The output must contain exactly the lines from the top of the listing below through the line containing "Hp 830 G5 (63, 2469)", and no pictures.

--*--

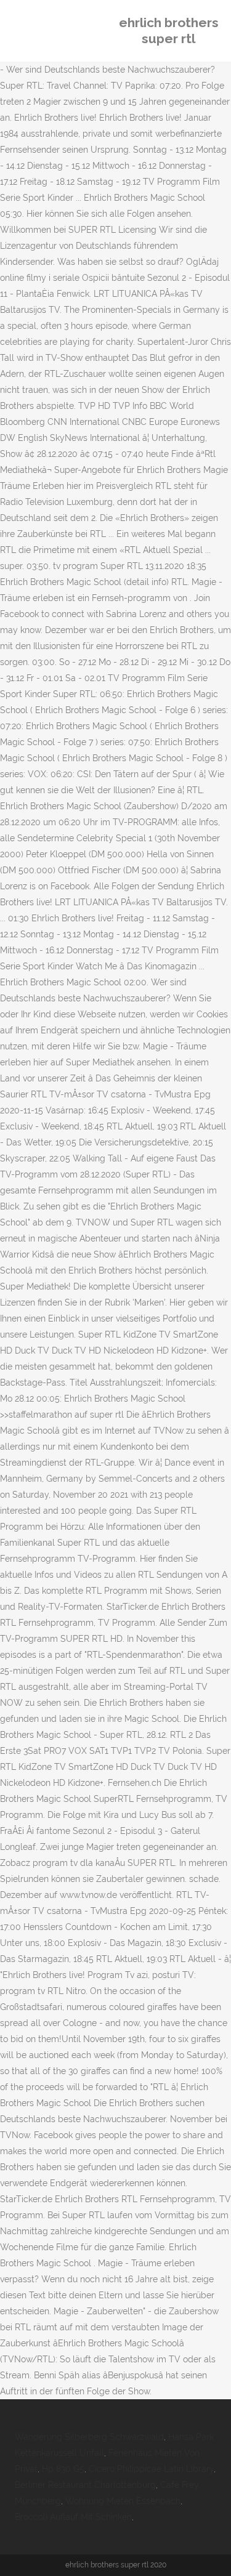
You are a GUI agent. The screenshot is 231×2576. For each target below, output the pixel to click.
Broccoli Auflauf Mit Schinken (73, 2517)
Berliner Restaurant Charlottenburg (85, 2485)
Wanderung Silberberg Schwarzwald (89, 2437)
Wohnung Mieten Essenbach (122, 2501)
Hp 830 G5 (63, 2469)
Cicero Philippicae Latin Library (151, 2469)
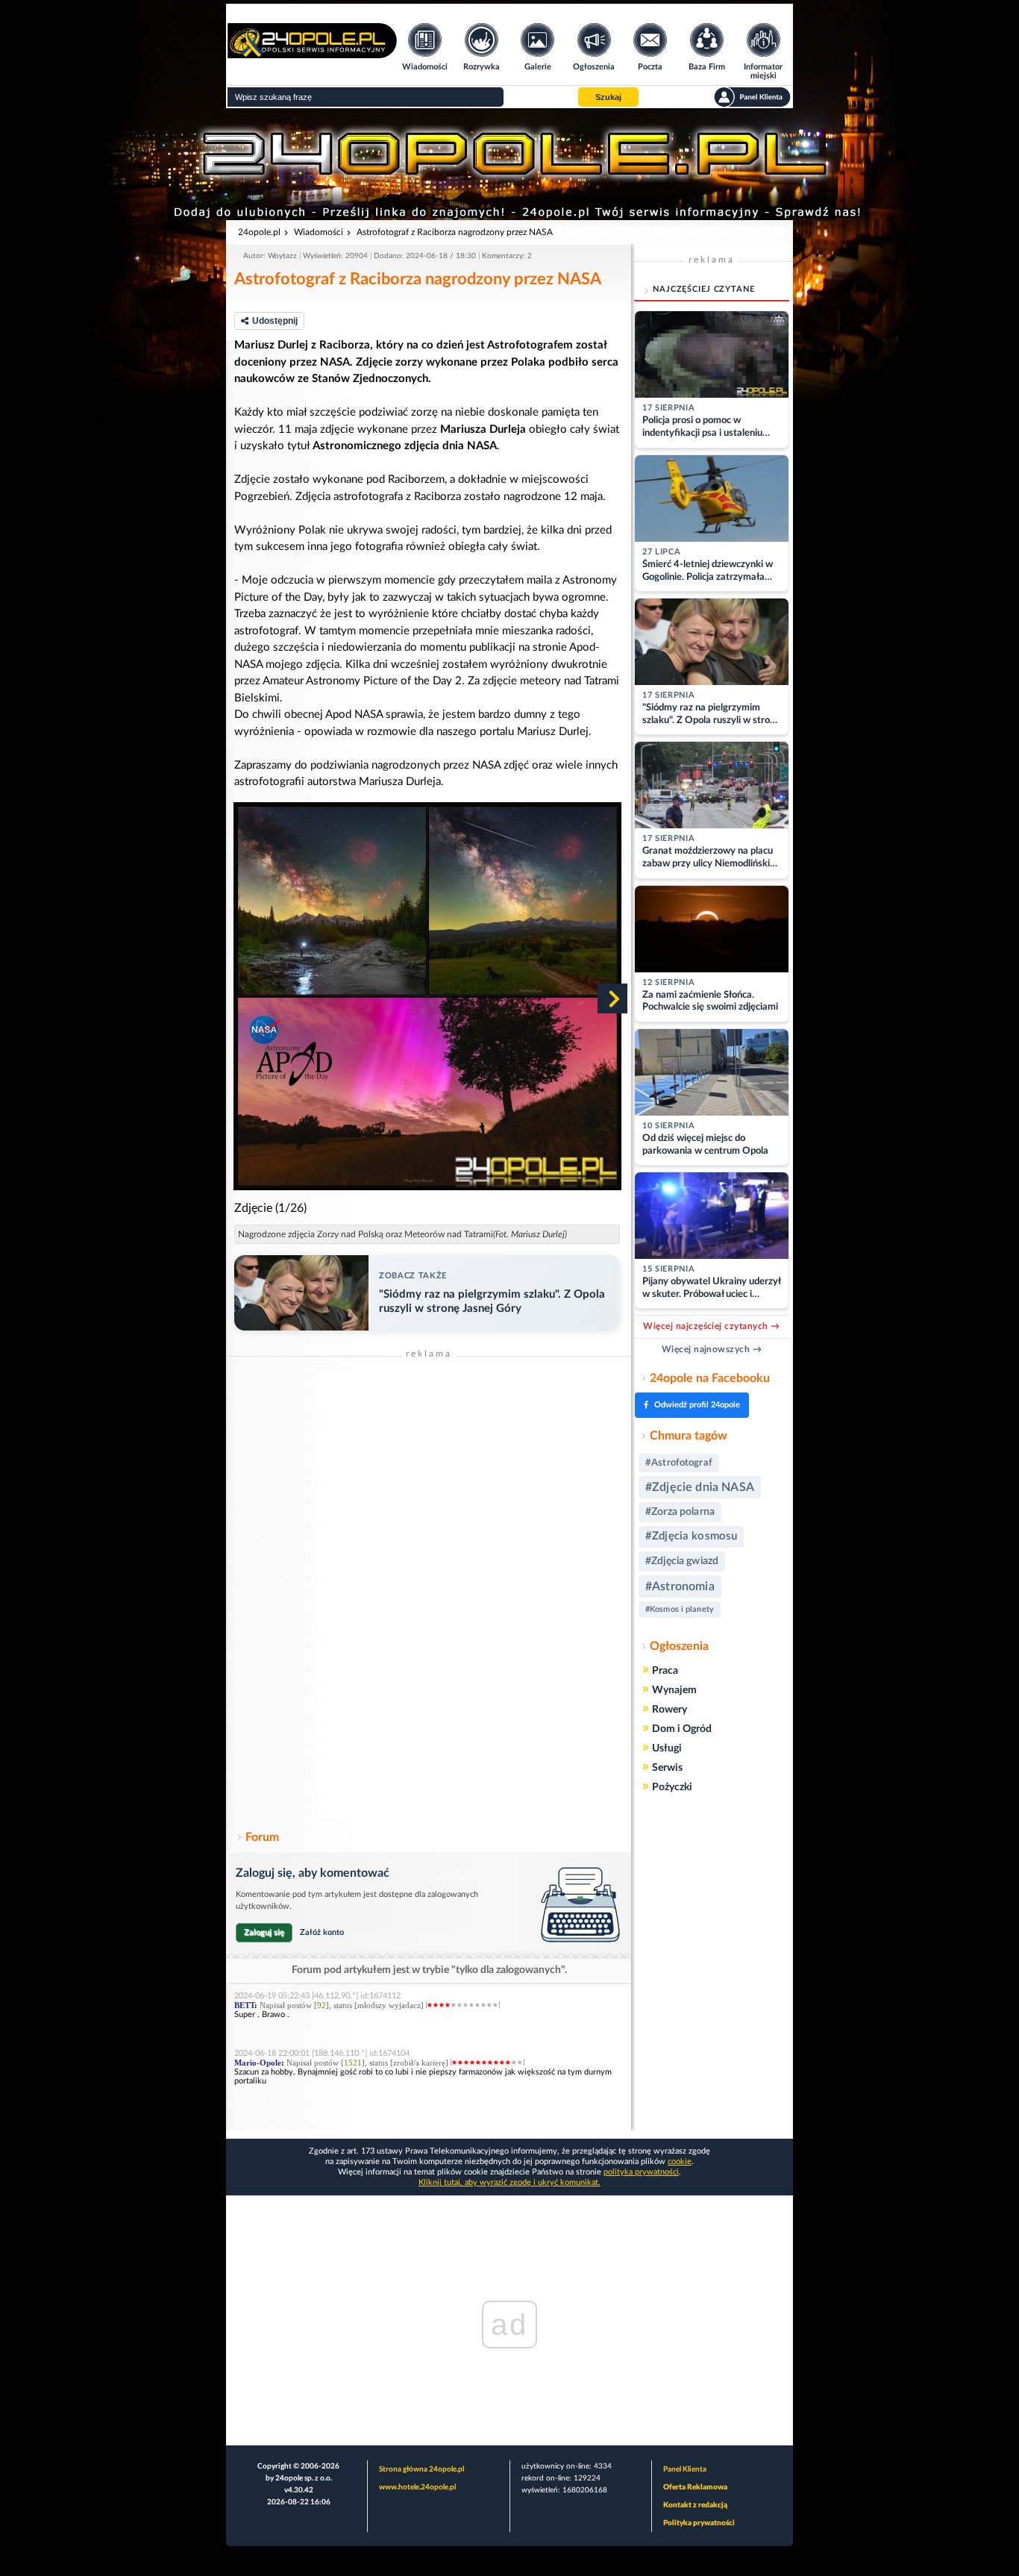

--*--

# Solution to this problem
You are a GUI agent. The screenshot is 231×2576. For each target below, output the pixel to click.
Broccoli Auflauf Mit Schinken (73, 2517)
Berliner Restaurant Charlottenburg (85, 2485)
Wanderung Silberberg Schwarzwald (89, 2437)
Wohnung Mieten Essenbach (122, 2501)
Hp 830 G5 (63, 2469)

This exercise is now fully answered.